Du plomb belge à l’or flamand ?
Albert II. Photo Flickr / Frederic della Faille.
Albert II
Albert II. Photo Flickr / Frederic della Faille.

Finalement, Bart De Wever est un grand poète. Le N-VA, parti autonomiste ou indépendantiste on ne sait plus trop, qui a fait 29% en Flandres et qu’il dirige est devenu la première formation en Flandres après les élections législatives anticipées du 13 juin. Mais, d’après ce qu’il dit, grâce à lui, ce ne sera pas la Yougoslavie ni même la Tchécoslovaquie au bout de mon jardin lillois mais un processus très poétique, très gracquien qui présidera à la disparition de la Belgique : l’évaporation. Il y avait un pays, et hop !, évaporation… Comme ces brumes chères aux romans fantastiques de Jean Ray ou Thomas Owen, aux poésies de Verhaeren ou de Rodenbach célébrant Bruges la morte : elles voilent un paysage, les rues d’une ville et quand elles se lèvent, vous êtes ailleurs. Vraiment ailleurs, parfois. Et même en plain cauchemar qui transformerait comme un rien l’arrondissement BHV en bande de Gaza ou en Srebrenica tendance anguille au vert.

J’aurais donc été très injuste avec le flamand Bart De Wever… C’est vrai, je ne devrais pas me laisser avoir par les mauvaises réputations. Ce n’est pas parce qu’on a un physique de garçon boucher que l’on ne peut pas avoir des grâces éthérées quand on veut mettre à mort une nation. Ce n’est pas au hachoir ou à la feuille qu’a l’intention de travailler Bart De Wever, c’est dans l’extase chlorotique, la vapeur charmante. D’après lui, la Belgique va mourir sans s’en apercevoir, dans l’élégance phtisique des jeunes filles de Fernand Khnopff. Bon, s’il y a ici et là quelques crachats de sang ethnique dus à une quinte de toux xénophobe, on regardera ailleurs.

L’alchimie appliquée à la géopolitique

L’évaporation, pour notre ami Bart, c’est l’alchimie appliquée à la géopolitique.
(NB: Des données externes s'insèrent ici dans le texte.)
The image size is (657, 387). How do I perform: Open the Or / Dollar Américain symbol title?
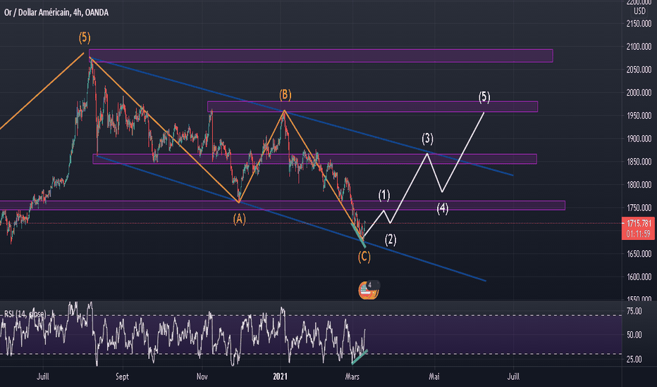(x=56, y=13)
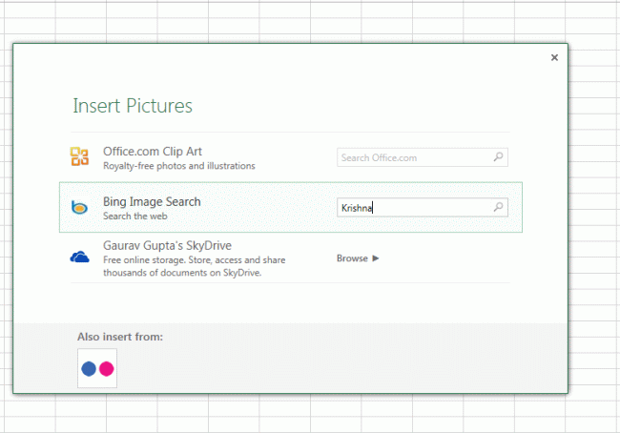Select the Flickr icon under Also insert from
This screenshot has width=620, height=433.
(x=97, y=368)
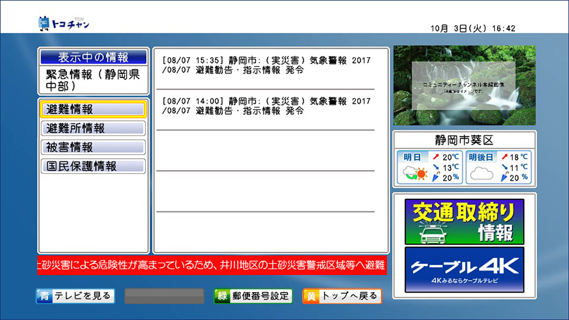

On va passer du plomb belge à l’or flamand par une étape dite confédérale. On aura des voisins mais comme dans les grands ensembles, on se croisera seulement de temps à autre aux réunions de copropriété et comme souvent aux réunions de copropriété, ce sera pour s’engueuler et trouver que le régisseur, euh pardon le Roi des Belges, il coute un peu cher. On boira rapidement un mauvais mousseux pour le bien mal nommé pot de l’amitié en se regardant en chiens de faïence : quel dommage tout de même de devoir encore partager avec ces cons un drapeau, une équipe de foot et une politique étrangère…

Bart De Vewer, en plus, a sérieusement fait reculer l’extrême droite flamande, le Vlams Belang. On va donc lui passer beaucoup de choses, dans les cercles autorisés qui font semblant de ne pas voir que les idées extrémistes ont vraiment gagné quand leurs leaders historiques en sont dépossédés et qu’elles infusent chez ceux qui savent les débarbouiller, leur passer un coup de peigne et leur donner des allures de premier communiant. Peu importe qu’ils disent à peu près la même chose, puisqu’ils y mettent les formes…

En même temps, Bart, avant de faire le poète symboliste, il connaissait bien l’extrême droite: des années de militantisme dans les cercles ultranationalistes, ça aide, surtout ceux de l’université symbole de Louvain qui dut faire scission en 68, après l’établissement de la frontière linguistique. Scission pour cause d’affrontements ethniques, évidemment, les francophones préférant de guerre lasse reconstruire leur propre fac dix bornes plus loin, dans une ville nouvelle.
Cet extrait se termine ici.